EXERCISE BRIEF:
Retype the entries exactly. Include every line.

________________________

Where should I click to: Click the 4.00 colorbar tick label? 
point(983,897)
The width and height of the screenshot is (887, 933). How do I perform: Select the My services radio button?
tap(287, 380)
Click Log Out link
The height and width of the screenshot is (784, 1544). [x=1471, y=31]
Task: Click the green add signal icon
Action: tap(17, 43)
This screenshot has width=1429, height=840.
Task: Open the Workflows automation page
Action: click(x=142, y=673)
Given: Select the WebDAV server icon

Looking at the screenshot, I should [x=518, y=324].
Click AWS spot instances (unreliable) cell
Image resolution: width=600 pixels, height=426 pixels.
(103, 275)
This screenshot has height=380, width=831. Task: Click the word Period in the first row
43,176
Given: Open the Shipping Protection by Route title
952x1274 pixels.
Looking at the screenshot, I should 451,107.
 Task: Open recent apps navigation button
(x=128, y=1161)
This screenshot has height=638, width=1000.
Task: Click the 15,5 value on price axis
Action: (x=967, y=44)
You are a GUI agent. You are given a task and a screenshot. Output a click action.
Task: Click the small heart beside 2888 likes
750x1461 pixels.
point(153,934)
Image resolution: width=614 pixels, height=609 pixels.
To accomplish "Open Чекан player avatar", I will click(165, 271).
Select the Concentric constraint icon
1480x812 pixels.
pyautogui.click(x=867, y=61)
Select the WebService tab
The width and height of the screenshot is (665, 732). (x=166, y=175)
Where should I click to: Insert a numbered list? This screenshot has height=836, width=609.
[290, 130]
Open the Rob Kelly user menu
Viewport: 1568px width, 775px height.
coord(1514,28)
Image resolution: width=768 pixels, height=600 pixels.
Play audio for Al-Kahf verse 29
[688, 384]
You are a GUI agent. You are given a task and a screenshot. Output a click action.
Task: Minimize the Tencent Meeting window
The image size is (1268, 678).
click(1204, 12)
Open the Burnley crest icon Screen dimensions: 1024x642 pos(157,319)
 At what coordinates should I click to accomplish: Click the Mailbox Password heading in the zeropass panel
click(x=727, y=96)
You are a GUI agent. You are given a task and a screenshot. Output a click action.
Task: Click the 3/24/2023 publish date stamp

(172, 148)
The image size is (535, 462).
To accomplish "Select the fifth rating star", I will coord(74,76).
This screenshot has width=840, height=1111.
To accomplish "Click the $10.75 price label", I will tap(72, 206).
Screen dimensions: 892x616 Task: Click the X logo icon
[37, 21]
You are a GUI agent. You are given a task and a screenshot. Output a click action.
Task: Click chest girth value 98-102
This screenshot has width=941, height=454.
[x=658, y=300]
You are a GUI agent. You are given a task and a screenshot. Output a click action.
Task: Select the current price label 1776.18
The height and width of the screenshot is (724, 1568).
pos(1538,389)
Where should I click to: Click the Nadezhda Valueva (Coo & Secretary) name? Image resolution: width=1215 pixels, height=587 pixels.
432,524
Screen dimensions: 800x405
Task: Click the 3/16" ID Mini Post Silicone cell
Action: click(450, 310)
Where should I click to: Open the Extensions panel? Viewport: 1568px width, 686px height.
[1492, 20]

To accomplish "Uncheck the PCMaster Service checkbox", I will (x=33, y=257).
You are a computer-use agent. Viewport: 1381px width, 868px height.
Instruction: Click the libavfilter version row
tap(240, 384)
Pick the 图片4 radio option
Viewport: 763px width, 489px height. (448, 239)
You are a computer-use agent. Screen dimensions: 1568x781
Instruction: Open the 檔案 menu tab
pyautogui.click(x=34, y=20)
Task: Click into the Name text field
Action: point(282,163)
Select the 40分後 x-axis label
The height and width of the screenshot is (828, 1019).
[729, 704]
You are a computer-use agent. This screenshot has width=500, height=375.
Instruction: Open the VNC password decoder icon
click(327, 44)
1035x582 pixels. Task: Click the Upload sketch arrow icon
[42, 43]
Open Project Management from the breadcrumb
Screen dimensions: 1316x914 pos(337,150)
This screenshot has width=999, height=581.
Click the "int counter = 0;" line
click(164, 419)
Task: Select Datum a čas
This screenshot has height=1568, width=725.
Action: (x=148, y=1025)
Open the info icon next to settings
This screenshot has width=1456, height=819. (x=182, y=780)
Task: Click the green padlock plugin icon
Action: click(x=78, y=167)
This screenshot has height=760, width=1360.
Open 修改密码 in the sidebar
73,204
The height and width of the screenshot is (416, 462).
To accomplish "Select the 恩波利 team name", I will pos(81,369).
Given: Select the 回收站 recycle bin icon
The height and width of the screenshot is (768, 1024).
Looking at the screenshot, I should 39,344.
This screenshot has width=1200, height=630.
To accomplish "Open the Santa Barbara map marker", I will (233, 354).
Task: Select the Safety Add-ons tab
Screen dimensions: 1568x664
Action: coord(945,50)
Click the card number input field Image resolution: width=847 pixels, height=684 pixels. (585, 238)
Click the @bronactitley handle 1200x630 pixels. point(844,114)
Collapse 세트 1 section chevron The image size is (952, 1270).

________________________

ANSWER SPACE:
Where should I click to: Click the 4.00 colorbar tick label? 
point(983,897)
The width and height of the screenshot is (887, 933). How do I perform: Select the My services radio button?
tap(287, 380)
Click Log Out link
The height and width of the screenshot is (784, 1544). [x=1471, y=31]
Task: Click the green add signal icon
Action: tap(17, 43)
This screenshot has width=1429, height=840.
Task: Open the Workflows automation page
Action: click(x=142, y=673)
Given: Select the WebDAV server icon

Looking at the screenshot, I should [x=518, y=324].
Click AWS spot instances (unreliable) cell
Image resolution: width=600 pixels, height=426 pixels.
(103, 275)
This screenshot has height=380, width=831. Task: Click the word Period in the first row
43,176
Given: Open the Shipping Protection by Route title
952x1274 pixels.
Looking at the screenshot, I should 451,107.
 Task: Open recent apps navigation button
(x=128, y=1161)
This screenshot has height=638, width=1000.
Task: Click the 15,5 value on price axis
Action: (x=967, y=44)
You are a GUI agent. You are given a task and a screenshot. Output a click action.
Task: Click the small heart beside 2888 likes
750x1461 pixels.
point(153,934)
Image resolution: width=614 pixels, height=609 pixels.
To accomplish "Open Чекан player avatar", I will click(165, 271).
Select the Concentric constraint icon
1480x812 pixels.
pyautogui.click(x=867, y=61)
Select the WebService tab
The width and height of the screenshot is (665, 732). (x=166, y=175)
Where should I click to: Insert a numbered list? This screenshot has height=836, width=609.
[290, 130]
Open the Rob Kelly user menu
Viewport: 1568px width, 775px height.
coord(1514,28)
Image resolution: width=768 pixels, height=600 pixels.
Play audio for Al-Kahf verse 29
[688, 384]
You are a GUI agent. You are given a task and a screenshot. Output a click action.
Task: Minimize the Tencent Meeting window
The image size is (1268, 678).
click(1204, 12)
Open the Burnley crest icon Screen dimensions: 1024x642 pos(157,319)
 At what coordinates should I click to accomplish: Click the Mailbox Password heading in the zeropass panel
click(x=727, y=96)
You are a GUI agent. You are given a task and a screenshot. Output a click action.
Task: Click the 3/24/2023 publish date stamp

(172, 148)
The image size is (535, 462).
To accomplish "Select the fifth rating star", I will coord(74,76).
This screenshot has width=840, height=1111.
To accomplish "Click the $10.75 price label", I will tap(72, 206).
Screen dimensions: 892x616 Task: Click the X logo icon
[37, 21]
You are a GUI agent. You are given a task and a screenshot. Output a click action.
Task: Click chest girth value 98-102
This screenshot has width=941, height=454.
[x=658, y=300]
You are a GUI agent. You are given a task and a screenshot. Output a click action.
Task: Select the current price label 1776.18
The height and width of the screenshot is (724, 1568).
pos(1538,389)
Where should I click to: Click the Nadezhda Valueva (Coo & Secretary) name? Image resolution: width=1215 pixels, height=587 pixels.
432,524
Screen dimensions: 800x405
Task: Click the 3/16" ID Mini Post Silicone cell
Action: click(450, 310)
Where should I click to: Open the Extensions panel? Viewport: 1568px width, 686px height.
[1492, 20]

To accomplish "Uncheck the PCMaster Service checkbox", I will (x=33, y=257).
You are a computer-use agent. Viewport: 1381px width, 868px height.
Instruction: Click the libavfilter version row
tap(240, 384)
Pick the 图片4 radio option
Viewport: 763px width, 489px height. (448, 239)
You are a computer-use agent. Screen dimensions: 1568x781
Instruction: Open the 檔案 menu tab
pyautogui.click(x=34, y=20)
Task: Click into the Name text field
Action: point(282,163)
Select the 40分後 x-axis label
The height and width of the screenshot is (828, 1019).
[729, 704]
You are a computer-use agent. This screenshot has width=500, height=375.
Instruction: Open the VNC password decoder icon
click(327, 44)
1035x582 pixels. Task: Click the Upload sketch arrow icon
[42, 43]
Open Project Management from the breadcrumb
Screen dimensions: 1316x914 pos(337,150)
This screenshot has width=999, height=581.
Click the "int counter = 0;" line
click(164, 419)
Task: Select Datum a čas
This screenshot has height=1568, width=725.
Action: (x=148, y=1025)
Open the info icon next to settings
This screenshot has width=1456, height=819. (x=182, y=780)
Task: Click the green padlock plugin icon
Action: click(x=78, y=167)
This screenshot has height=760, width=1360.
Open 修改密码 in the sidebar
73,204
The height and width of the screenshot is (416, 462).
To accomplish "Select the 恩波利 team name", I will pos(81,369).
Given: Select the 回收站 recycle bin icon
The height and width of the screenshot is (768, 1024).
Looking at the screenshot, I should 39,344.
This screenshot has width=1200, height=630.
To accomplish "Open the Santa Barbara map marker", I will (233, 354).
Task: Select the Safety Add-ons tab
Screen dimensions: 1568x664
Action: coord(945,50)
Click the card number input field Image resolution: width=847 pixels, height=684 pixels. (585, 238)
Click the @bronactitley handle 1200x630 pixels. point(844,114)
Collapse 세트 1 section chevron The image size is (952, 1270).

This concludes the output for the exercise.